### TASK GOAL
Rewrite the stretch of lines from the one containing "Screen dimensions: 720x1440" through the one containing "will (x=362, y=1313).", requests included, scaling every coordinate in the answers by 0.55 and rounding to whole numbers, with halves rounded up. Leave all other lines out.

### RECORDS PROVIDED
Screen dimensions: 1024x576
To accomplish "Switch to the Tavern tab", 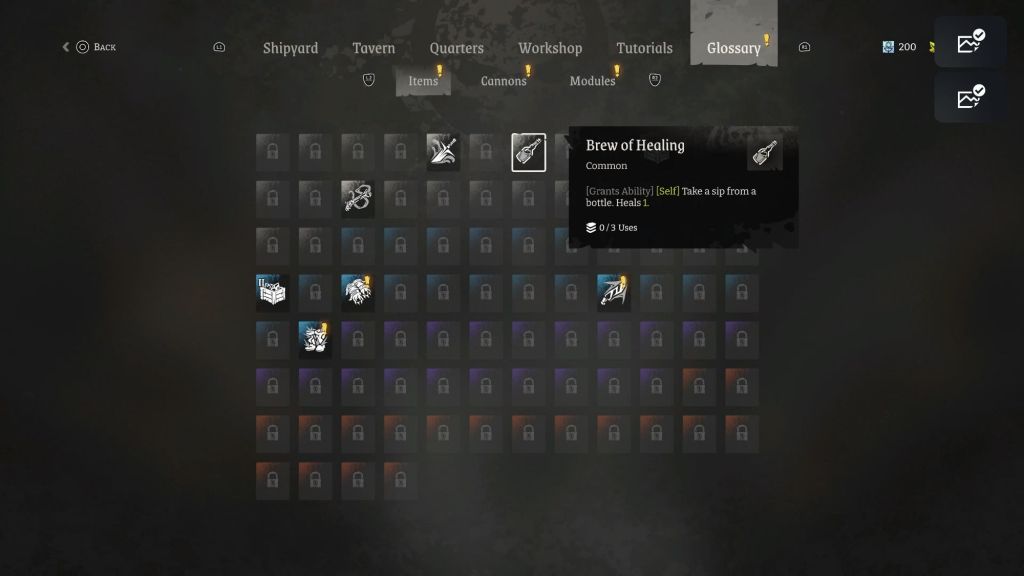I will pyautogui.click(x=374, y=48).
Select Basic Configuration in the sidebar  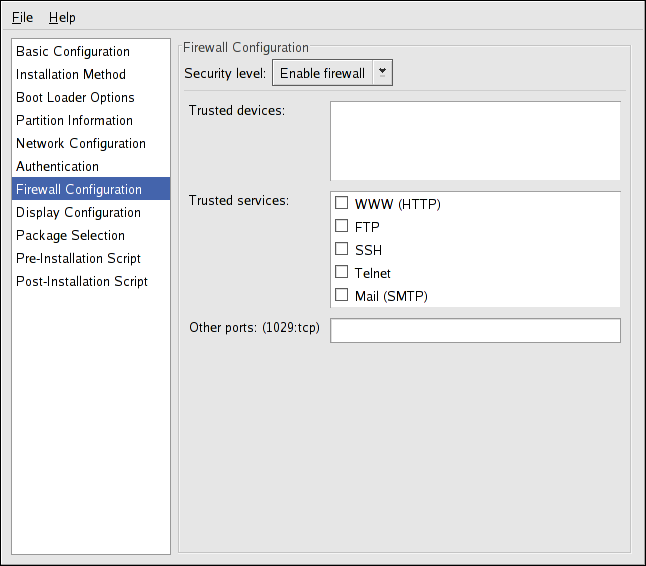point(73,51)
---
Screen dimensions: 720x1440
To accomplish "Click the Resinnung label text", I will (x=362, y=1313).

### TASK OUTPUT
Screen dimensions: 720x1440
To accomplish "Click the Resinnung label text", I will (x=199, y=722).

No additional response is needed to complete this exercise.